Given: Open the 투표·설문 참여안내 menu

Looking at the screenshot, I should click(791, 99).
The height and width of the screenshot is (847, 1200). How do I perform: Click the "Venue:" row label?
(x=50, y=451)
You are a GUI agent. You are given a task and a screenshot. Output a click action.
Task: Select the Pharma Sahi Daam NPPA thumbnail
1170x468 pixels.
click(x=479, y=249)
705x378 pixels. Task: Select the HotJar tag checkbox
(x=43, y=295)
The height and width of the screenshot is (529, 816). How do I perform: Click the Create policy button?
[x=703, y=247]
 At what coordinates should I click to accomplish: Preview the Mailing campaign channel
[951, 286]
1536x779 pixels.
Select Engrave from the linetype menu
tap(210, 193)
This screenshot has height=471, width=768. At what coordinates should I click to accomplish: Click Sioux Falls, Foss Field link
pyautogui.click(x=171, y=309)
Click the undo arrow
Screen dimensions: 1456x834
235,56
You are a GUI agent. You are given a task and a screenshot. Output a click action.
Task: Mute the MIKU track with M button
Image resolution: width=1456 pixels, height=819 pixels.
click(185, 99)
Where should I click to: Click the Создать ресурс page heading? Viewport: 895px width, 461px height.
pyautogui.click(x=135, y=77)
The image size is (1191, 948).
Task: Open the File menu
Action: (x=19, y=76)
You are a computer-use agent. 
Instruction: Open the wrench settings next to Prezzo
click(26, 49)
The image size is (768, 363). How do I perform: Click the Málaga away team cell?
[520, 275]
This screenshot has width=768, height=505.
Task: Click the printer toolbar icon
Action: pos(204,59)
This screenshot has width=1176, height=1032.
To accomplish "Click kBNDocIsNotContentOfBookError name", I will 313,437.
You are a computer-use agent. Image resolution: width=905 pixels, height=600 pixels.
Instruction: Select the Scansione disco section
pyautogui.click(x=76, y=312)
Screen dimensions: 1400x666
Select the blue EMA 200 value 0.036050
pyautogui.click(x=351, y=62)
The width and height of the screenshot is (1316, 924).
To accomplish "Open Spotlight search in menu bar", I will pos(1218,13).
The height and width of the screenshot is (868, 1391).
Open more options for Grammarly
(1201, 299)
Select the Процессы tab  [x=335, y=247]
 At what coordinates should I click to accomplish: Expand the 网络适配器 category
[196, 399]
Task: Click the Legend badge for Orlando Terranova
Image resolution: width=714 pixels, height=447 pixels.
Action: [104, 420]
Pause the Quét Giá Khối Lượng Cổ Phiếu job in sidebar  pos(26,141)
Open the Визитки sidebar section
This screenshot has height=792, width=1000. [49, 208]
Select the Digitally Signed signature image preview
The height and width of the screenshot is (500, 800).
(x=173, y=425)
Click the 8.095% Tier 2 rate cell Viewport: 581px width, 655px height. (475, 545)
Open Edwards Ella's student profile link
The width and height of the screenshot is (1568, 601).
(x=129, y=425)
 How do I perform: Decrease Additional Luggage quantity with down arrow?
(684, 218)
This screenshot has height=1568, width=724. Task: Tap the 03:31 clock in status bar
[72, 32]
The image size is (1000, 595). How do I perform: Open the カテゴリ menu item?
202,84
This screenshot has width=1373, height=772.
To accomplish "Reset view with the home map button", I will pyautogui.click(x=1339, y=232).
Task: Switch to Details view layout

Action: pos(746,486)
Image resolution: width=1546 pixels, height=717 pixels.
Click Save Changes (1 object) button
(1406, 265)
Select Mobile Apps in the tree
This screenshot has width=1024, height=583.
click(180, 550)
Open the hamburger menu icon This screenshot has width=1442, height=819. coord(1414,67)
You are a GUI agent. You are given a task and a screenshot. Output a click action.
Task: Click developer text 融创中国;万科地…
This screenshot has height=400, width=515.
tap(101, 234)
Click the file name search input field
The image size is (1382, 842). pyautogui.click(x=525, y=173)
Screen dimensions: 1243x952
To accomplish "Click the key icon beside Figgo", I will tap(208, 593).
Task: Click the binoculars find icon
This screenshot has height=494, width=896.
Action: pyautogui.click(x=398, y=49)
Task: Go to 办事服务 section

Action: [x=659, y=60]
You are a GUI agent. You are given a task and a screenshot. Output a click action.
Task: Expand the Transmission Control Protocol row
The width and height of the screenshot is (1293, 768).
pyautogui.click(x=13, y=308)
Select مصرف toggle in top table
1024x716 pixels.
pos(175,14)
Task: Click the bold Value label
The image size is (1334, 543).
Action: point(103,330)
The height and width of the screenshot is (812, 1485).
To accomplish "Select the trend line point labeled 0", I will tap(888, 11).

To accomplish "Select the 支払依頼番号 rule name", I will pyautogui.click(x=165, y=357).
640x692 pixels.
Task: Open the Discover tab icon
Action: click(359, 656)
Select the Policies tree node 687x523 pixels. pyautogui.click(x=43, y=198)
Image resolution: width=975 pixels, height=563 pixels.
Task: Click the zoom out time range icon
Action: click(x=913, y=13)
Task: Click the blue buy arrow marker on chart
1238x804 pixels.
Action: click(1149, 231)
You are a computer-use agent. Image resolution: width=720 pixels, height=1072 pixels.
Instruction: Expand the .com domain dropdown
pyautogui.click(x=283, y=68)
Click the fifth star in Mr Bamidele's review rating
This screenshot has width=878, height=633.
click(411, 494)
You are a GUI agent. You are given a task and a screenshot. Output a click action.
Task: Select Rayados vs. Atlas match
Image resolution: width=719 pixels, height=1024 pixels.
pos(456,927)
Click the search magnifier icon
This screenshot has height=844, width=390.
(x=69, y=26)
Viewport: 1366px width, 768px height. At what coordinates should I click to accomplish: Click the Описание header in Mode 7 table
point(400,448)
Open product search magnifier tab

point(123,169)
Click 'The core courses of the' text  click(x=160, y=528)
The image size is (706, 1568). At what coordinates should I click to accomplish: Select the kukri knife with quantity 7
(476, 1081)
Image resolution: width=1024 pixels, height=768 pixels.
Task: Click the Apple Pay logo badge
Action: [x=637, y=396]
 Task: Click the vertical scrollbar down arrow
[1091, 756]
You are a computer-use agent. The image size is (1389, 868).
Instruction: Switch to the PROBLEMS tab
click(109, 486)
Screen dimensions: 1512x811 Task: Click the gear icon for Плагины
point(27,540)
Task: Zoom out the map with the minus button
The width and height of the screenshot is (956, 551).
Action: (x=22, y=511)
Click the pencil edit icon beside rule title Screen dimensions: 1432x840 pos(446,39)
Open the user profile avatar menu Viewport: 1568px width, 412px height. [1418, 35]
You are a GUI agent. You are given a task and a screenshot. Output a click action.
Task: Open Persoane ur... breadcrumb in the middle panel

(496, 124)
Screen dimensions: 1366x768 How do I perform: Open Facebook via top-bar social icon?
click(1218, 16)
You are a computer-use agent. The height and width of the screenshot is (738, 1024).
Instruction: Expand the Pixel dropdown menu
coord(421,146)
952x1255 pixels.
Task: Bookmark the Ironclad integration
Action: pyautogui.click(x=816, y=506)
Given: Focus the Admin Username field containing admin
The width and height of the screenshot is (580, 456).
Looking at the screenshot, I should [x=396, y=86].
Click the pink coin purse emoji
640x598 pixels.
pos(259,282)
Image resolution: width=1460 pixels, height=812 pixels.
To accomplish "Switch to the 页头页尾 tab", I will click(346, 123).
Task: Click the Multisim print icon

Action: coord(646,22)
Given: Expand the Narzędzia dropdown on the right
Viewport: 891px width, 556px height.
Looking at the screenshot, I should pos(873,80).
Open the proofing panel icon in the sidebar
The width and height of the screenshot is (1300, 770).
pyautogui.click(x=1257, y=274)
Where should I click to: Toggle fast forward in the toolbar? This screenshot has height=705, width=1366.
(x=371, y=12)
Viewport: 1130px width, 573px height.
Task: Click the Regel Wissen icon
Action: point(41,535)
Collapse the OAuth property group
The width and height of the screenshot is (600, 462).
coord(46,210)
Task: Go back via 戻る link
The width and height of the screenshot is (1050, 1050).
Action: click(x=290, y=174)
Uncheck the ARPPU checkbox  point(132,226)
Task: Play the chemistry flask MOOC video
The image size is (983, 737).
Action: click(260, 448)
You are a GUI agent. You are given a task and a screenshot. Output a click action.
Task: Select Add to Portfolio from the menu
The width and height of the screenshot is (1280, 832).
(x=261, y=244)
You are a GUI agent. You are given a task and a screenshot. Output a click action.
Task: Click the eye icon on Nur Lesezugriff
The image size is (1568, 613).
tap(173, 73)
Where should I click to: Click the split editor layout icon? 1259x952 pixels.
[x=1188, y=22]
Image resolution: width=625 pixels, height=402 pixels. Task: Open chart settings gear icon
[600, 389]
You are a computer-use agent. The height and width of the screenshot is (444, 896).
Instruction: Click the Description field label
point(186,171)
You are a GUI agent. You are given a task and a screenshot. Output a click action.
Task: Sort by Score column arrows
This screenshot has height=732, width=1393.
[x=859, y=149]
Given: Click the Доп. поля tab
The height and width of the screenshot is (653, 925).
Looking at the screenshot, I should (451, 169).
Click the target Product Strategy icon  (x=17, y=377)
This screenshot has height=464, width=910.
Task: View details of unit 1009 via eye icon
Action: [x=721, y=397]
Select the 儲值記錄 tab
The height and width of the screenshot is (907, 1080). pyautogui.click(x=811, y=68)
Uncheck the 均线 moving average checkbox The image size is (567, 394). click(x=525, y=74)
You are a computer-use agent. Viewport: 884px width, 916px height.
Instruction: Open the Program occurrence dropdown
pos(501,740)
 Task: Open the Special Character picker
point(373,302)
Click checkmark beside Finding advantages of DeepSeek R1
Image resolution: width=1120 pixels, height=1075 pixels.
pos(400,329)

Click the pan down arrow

------------------------

Task to complete>
Pull out every line of the records that contains the string "quantity". Case counts.

Answer to this problem>
 How do I perform: Decrease Additional Luggage quantity with down arrow?
The image size is (706, 1568). At what coordinates should I click to accomplish: Select the kukri knife with quantity 7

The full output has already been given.